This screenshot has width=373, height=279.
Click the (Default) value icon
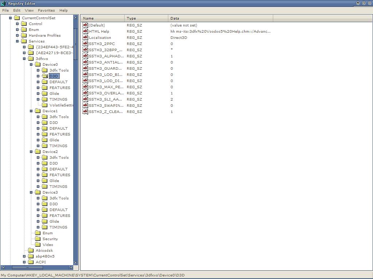point(85,25)
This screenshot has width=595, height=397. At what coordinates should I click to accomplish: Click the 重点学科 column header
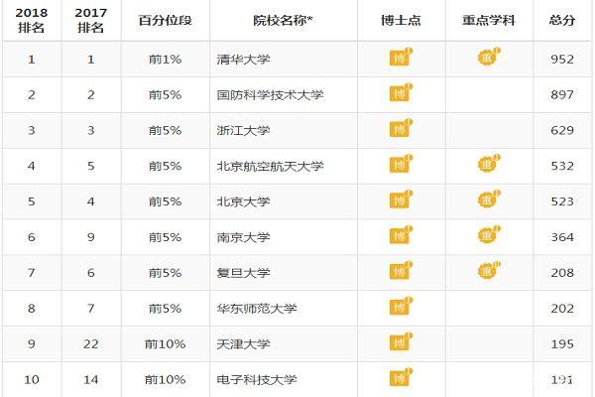tap(489, 20)
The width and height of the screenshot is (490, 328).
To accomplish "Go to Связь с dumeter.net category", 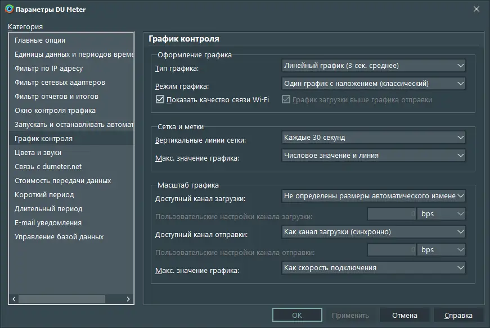I will point(48,167).
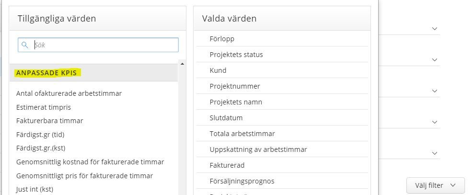Select Totala arbetstimmar chosen value
The height and width of the screenshot is (195, 474).
[x=242, y=134]
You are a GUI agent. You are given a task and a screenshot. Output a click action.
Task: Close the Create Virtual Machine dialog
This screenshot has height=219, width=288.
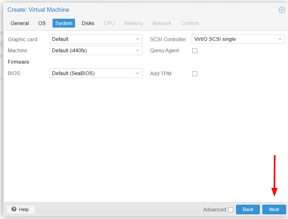tap(282, 10)
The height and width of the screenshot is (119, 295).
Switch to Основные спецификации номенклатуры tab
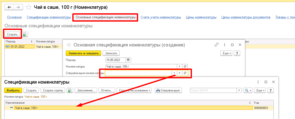pyautogui.click(x=105, y=17)

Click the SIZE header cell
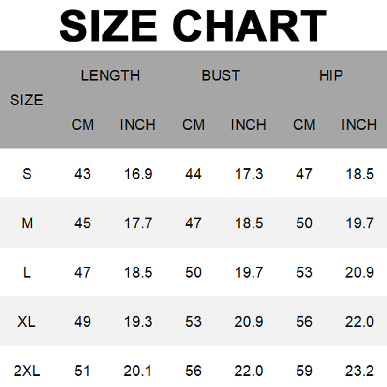click(x=27, y=101)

= = = =

Please pick out every line in the items that contains the word "header" and copy each such line in full.

This screenshot has width=595, height=397. At what coordinates should I click to accomplish: Click the 重点学科 column header
Click the SIZE header cell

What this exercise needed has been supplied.